= WHAT IS EXPECTED =
Write what comes next in the patent text on testing samples for HIT with the ThromboLUX instrument, starting after its last sentence.

= PASSAGE PROVIDED =

+ + +

Confirmation of Results
[0098] If the test result is positive inhibit the reaction with
excess heparin.
[0099] If the test result is negative add a pathological
antibody.
[0100] Test immediately (t0) and at least one additional time
point, for example 4 additional times every 20 min after initial
mixing (t20, t40, t60, t80) without changing the capillary to
evaluate the kinetics of the drug-induced changes on platelets
Microparticle Test
[0101] This Standard Test Method is used to assay microparticles in
samples prepared in the previous steps (TLX sample 1-4) using
Dynamic Light Scattering. The assay is performed using the
ThromboLUX instrument and system.
[0102] The ThromboLUX System performance has been verified using
the compatible accessories supplied by the manufacturer. For
purposes of the present invention, the ThromboLUX instrument is set
up and operated according manufacturer's instructions.
Data Analysis and Data Access
[0103] Following analysis, data are downloaded from the ThromboLUX
instrument and software associated with the instrument (namely,
software with the trademark ThromboSight and ThromboHIT) compares
DLS parameters with previously determined thresholds to determine
whether the sample is positive or negative for HIT. These results
can be compared with results from other confirmatory tests and
subjected to statistical analysis.

+ + +

= COLLECTED MATERIAL =
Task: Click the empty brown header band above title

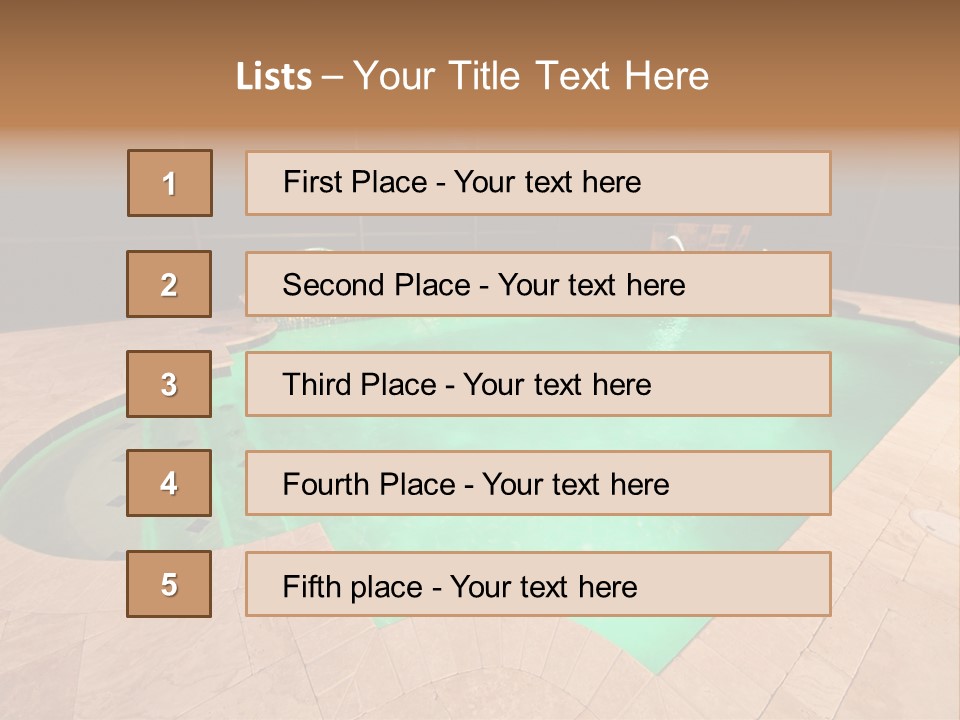Action: pos(480,22)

+ + +

= EXERCISE RESULT =
Advantages of the Current Invention Over Previous Methods
[0104] The TLX-M test is practical and less resource intensive than
current tests.
[0105] Sensitive donor platelets can be identified based on the %
MP content of the PRP or platelet concentrate.
[0106] The size distribution results obtained with sensitive
platelets and HIT-negative patient sera are significantly different
from the size distribution results obtained with HIT-positive
patient sera. The difference disappears when positive HIT sera are
inhibited with a high dose of heparin or pathologic antibody is
added to negative HIT sera.
[0107] The ThromboLUX-M microparticle (TLX-MP) test confirms HIT by
two independent indicators:
[0108] Composition of patient serum--obtained in a 5 min test
following heat-inactivation that does not require fresh donor
platelets (see FIG. 3).
[0109] Change in composition of the reaction mixture--donor
platelets, heat-inactivated patient serum and heparin: Negative
serum samples show no significant change while positive samples
show significant changes in composition of the reaction
mixture.
Study
[0110] A study using patient serum samples with known SRA test
results was conducted. FIG. 2, shows the overview of test sample
preparation. The following conditions were tested: Donor platelet
activation status (activated, non-activated, donor pool), thawed
patient serum (naive or heat-inactivated), low-dose and high-dose
heparin, and conditions to induce platelet activation with positive
patient serum in the presence of heparin.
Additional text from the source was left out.